As New York’s Leslie-Lohman Museum of Gay and Lesbian Art prepares to reopen following an expansion, Gonzalo Casals has signed on as the institution’s director. He will be on hand for the Soho institution’s reopening, which has just been announced for March 10.
“I feel like now more than ever there’s a lot of work for culturally-specific organizations like the Leslie-Lohman museum,” Casals told artnet News in a phone conversation, referring to the election of Donald Trump and the institution’s preparedness to defend the rights of the LGBT community under the new administration. “Unfortunately, we’re the only LGBT museum in the world. The responsibility that comes with that is great.”
The director position has been open since April 2016, when Hunter O’Hanian, who had held the post for four years, was tapped to serve as the executive director of the College Art Association. Casals comes to the museum from New York’s Friends of the High Line, where he has been vice president of programs and community engagement for three years. Before that, he was deputy executive director of El Museo del Barrio, also in New York.

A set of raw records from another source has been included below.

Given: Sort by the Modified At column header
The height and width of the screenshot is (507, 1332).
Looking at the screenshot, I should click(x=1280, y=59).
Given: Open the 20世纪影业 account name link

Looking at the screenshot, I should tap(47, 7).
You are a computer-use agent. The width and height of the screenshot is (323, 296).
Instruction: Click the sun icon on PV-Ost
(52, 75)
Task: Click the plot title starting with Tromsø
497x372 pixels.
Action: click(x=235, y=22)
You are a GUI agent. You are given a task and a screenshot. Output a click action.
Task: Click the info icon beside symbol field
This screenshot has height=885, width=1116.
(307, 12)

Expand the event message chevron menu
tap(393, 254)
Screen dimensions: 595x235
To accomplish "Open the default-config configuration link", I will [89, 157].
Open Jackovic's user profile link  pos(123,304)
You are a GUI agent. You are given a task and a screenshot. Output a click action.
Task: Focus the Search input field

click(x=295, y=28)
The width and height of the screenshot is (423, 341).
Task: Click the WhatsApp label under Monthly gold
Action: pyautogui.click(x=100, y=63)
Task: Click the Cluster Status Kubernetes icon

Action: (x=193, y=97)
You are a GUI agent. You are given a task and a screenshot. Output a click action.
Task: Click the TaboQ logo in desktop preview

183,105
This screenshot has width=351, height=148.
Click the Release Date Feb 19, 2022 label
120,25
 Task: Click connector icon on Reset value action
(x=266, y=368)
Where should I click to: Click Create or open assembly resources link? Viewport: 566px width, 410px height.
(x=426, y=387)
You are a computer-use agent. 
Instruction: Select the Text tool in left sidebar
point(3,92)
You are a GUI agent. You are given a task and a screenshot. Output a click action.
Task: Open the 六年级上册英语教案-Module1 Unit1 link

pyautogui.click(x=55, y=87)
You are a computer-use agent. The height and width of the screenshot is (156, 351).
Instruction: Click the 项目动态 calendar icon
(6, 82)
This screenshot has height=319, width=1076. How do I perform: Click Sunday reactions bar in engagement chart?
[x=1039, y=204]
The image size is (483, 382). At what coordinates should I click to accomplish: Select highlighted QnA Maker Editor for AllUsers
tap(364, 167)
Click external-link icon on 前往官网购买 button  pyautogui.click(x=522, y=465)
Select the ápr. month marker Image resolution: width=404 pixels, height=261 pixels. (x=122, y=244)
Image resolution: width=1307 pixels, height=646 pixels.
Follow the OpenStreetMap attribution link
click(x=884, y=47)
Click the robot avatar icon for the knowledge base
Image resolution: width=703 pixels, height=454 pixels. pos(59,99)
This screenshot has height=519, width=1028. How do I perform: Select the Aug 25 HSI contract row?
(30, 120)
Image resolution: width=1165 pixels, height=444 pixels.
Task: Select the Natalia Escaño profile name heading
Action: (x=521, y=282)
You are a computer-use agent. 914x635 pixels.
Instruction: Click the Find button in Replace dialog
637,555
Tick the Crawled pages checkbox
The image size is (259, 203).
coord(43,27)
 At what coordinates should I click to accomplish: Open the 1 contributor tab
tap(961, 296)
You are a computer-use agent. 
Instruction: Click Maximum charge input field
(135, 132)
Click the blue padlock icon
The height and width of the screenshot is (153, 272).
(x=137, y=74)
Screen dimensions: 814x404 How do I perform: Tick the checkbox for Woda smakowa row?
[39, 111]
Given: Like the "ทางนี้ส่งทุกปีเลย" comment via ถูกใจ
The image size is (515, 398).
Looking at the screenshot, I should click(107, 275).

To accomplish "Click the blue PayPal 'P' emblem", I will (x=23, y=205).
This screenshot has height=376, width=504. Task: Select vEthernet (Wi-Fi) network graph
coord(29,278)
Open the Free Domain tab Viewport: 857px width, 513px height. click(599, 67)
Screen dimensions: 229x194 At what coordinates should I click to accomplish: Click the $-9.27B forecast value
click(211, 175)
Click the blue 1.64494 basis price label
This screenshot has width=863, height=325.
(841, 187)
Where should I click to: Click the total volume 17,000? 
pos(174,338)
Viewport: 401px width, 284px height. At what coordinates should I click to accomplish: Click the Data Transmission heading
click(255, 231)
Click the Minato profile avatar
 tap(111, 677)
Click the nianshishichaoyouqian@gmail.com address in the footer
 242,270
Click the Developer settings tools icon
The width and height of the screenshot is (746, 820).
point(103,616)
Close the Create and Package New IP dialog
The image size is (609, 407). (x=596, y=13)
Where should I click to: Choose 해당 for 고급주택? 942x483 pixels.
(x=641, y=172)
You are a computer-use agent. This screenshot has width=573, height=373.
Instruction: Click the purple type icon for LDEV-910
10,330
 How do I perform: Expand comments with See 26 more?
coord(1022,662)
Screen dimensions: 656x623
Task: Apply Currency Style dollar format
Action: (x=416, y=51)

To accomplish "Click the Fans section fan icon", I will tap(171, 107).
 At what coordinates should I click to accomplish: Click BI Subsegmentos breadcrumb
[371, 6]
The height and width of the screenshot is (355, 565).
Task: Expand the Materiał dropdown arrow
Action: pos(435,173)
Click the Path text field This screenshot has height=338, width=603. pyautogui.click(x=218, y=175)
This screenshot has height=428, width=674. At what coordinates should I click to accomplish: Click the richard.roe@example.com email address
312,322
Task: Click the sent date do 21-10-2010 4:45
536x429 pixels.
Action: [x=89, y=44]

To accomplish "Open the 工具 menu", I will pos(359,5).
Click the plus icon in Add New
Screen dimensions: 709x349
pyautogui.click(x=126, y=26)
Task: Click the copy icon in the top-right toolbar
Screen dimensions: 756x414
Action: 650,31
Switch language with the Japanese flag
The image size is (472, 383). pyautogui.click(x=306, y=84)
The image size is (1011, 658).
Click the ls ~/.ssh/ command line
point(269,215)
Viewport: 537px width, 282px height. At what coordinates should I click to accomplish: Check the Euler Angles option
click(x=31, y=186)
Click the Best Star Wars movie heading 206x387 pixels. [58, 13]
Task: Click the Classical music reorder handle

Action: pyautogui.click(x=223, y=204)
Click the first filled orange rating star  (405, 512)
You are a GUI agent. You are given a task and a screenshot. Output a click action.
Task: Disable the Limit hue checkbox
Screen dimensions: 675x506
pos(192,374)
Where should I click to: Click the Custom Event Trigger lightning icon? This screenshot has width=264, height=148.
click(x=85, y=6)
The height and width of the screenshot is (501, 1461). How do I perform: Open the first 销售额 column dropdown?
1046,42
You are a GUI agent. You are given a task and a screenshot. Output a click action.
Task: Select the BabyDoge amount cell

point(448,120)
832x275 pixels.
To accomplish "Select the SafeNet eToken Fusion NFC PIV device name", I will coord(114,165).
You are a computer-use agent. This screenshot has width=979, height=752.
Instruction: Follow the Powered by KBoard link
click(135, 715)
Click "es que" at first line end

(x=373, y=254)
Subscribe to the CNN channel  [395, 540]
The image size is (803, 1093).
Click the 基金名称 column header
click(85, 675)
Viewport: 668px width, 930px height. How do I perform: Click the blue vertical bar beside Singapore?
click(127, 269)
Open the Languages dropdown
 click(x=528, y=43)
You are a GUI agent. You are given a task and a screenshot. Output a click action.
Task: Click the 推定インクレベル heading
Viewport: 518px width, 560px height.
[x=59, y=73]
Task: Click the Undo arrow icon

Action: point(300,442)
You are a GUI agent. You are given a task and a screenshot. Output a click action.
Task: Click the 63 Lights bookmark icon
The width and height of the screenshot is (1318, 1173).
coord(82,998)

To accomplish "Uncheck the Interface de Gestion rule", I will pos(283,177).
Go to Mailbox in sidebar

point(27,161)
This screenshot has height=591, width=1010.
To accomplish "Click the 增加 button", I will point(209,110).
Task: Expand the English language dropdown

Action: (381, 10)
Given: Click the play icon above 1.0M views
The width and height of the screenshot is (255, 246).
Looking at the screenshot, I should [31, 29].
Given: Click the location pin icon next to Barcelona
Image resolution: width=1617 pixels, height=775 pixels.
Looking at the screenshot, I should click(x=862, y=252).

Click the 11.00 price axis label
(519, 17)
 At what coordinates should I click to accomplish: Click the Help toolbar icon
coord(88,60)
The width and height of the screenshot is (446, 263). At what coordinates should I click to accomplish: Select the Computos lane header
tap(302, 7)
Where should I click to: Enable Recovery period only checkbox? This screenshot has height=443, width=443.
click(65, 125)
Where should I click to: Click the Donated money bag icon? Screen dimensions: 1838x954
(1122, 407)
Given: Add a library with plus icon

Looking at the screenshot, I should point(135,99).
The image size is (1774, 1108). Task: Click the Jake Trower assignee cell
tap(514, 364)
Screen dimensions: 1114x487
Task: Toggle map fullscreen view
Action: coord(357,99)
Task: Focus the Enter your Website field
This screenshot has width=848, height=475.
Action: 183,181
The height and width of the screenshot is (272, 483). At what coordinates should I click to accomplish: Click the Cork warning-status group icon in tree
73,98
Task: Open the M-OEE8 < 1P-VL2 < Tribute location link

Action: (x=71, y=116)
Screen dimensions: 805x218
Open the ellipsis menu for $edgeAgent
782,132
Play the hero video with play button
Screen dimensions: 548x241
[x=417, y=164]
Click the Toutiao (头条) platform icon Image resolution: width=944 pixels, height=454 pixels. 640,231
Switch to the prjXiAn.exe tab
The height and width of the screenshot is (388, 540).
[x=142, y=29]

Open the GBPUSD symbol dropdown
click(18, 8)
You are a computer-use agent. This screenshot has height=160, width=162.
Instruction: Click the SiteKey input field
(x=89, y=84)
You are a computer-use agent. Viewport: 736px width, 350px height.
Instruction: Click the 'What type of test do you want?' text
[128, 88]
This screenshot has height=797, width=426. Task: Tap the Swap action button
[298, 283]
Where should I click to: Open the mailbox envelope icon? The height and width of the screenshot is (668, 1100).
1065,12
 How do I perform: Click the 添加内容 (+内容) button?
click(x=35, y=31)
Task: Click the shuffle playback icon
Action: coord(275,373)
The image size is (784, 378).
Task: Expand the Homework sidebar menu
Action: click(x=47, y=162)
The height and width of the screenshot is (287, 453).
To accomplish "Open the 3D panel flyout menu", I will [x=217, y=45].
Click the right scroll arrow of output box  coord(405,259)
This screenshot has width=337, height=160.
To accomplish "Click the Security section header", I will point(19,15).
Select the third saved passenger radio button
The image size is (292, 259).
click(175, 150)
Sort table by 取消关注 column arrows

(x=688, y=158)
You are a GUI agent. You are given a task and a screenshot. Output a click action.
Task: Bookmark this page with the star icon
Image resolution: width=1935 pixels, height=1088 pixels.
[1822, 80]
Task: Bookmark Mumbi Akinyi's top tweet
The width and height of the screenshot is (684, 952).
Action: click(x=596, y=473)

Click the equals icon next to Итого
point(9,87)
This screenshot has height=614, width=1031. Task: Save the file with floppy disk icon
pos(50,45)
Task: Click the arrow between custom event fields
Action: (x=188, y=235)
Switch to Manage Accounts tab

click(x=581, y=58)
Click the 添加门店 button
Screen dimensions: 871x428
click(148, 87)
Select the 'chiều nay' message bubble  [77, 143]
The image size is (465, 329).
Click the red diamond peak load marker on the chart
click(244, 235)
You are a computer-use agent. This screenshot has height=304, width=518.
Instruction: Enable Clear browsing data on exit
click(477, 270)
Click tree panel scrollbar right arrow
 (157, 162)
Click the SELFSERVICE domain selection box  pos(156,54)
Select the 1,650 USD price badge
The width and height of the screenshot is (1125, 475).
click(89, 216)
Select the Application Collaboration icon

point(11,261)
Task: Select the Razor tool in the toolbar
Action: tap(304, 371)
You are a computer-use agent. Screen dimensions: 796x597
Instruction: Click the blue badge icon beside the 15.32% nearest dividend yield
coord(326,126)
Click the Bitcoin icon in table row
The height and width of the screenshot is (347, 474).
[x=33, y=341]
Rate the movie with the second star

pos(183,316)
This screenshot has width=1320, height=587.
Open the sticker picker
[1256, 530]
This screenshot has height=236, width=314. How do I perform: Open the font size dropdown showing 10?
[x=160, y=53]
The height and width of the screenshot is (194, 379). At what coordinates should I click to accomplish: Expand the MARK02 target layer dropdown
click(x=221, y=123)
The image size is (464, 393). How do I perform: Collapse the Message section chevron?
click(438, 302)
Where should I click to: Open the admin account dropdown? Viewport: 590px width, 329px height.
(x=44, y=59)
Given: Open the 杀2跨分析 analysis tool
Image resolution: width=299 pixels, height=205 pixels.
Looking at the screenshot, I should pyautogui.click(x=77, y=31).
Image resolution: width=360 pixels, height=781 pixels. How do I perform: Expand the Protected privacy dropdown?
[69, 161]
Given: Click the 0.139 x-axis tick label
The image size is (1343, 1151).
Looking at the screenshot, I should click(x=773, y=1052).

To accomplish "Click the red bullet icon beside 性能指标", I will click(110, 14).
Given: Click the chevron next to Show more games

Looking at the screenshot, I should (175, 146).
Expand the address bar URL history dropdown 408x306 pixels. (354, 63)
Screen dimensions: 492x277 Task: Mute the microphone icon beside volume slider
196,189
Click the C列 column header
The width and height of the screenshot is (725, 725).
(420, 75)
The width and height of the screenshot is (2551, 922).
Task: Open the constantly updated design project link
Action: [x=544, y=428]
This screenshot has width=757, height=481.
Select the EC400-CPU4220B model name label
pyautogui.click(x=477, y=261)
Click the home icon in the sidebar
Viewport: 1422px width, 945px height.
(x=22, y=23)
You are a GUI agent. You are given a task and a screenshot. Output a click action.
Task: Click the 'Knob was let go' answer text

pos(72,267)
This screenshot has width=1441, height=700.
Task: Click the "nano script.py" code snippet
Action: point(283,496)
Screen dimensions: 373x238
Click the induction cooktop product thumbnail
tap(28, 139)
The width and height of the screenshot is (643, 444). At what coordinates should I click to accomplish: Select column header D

The expansion, announced last October, saw the museum close in mid-December. The museum is taking over the storefront adjacent to its existing 3,000-square-foot Wooster Street gallery space, with New York-based firm Steven Keith Architect incorporating the additional 2,300 square feet.
The inaugural show for the new galleries, titled “Expanded Visions: Fifty Years of Collecting,” will feature over 250 works drawn from the museum’s collection, begun by co-founders Charles Leslie and Fritz Lohman over half a century ago.
Casals also see this time as opportunity for the museum to expand its focus, which has historically been on gay men, to other members of the LGBT community, exploring such issues of gender, sexuality, race, and ethnicity to better support the next generation of queer artists. The idea of intersectionality is especially important to him as a gay Latino immigrant (he was born in Buenos Aires).
“I’m very interested in the role of arts and culture for social justice,” said Casals, acknowledging that “showing work that is created by LGBT artists with queer content is still a political act.”